I was looking at the commentaries in Canon Law about the subject of Mass intentions and the following information was what I gleaned from my research. The custom of requesting a priest to offer the Mass for a specific intention is a longstanding tradition in the Church. This is because the Church considers the Mass as the greatest possible prayer of intercession insofar as it is the perfect offering of Christ to the Father by making present the paschal mystery of his death and resurrection. Because of the particular role of the priest as mediator between God and humanity, acting "in persona Christi" when offering the holy sacrifice of the Mass, it is usually considered that special graces may be obtained when he applies the Mass to a particular intention.

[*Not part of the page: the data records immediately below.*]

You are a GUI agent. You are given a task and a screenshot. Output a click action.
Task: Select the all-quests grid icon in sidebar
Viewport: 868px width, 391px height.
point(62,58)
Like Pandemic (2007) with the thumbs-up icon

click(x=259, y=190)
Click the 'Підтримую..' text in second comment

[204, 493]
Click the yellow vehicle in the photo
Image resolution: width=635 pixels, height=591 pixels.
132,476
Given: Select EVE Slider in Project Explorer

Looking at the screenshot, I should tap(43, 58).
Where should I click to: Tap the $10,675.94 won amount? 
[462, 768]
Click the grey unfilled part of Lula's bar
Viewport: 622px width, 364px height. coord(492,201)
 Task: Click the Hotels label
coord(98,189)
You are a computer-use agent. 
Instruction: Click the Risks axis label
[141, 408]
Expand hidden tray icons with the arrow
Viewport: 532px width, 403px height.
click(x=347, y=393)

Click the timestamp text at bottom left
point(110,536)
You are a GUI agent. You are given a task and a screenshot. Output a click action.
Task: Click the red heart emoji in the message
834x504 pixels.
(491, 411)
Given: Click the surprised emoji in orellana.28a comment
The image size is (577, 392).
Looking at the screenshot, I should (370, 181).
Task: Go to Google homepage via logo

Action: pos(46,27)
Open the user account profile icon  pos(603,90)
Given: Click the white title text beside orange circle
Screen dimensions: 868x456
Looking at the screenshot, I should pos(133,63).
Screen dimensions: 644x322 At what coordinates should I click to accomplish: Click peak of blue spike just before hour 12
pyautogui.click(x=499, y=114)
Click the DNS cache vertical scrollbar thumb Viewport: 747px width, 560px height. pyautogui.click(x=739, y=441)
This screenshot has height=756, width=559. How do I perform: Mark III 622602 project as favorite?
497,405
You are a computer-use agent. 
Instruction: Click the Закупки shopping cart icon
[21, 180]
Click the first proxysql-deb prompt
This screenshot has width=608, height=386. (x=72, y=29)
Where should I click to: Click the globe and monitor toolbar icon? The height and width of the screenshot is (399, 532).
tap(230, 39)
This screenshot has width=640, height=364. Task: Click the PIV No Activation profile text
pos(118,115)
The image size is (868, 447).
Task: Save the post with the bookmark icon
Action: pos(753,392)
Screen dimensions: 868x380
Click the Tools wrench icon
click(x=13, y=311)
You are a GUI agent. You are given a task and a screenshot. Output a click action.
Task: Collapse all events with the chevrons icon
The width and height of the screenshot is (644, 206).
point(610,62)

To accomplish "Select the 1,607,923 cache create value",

The faithful generally make an offering, called a stipend, to the priest in order to apply the Mass to a specific intention (in our parishes these go directly to the parish and are not used to help the priests financially). We pay our priests a living wage and this is included in their salary. When a Mass cannot be celebrated in the place it was requested, the excess intentions are passed on to other priests, parishes or the local bishop. They must assure that all Mass requests are fulfilled within the space of one year. The Church normally allows only one intention with stipend united to each Mass.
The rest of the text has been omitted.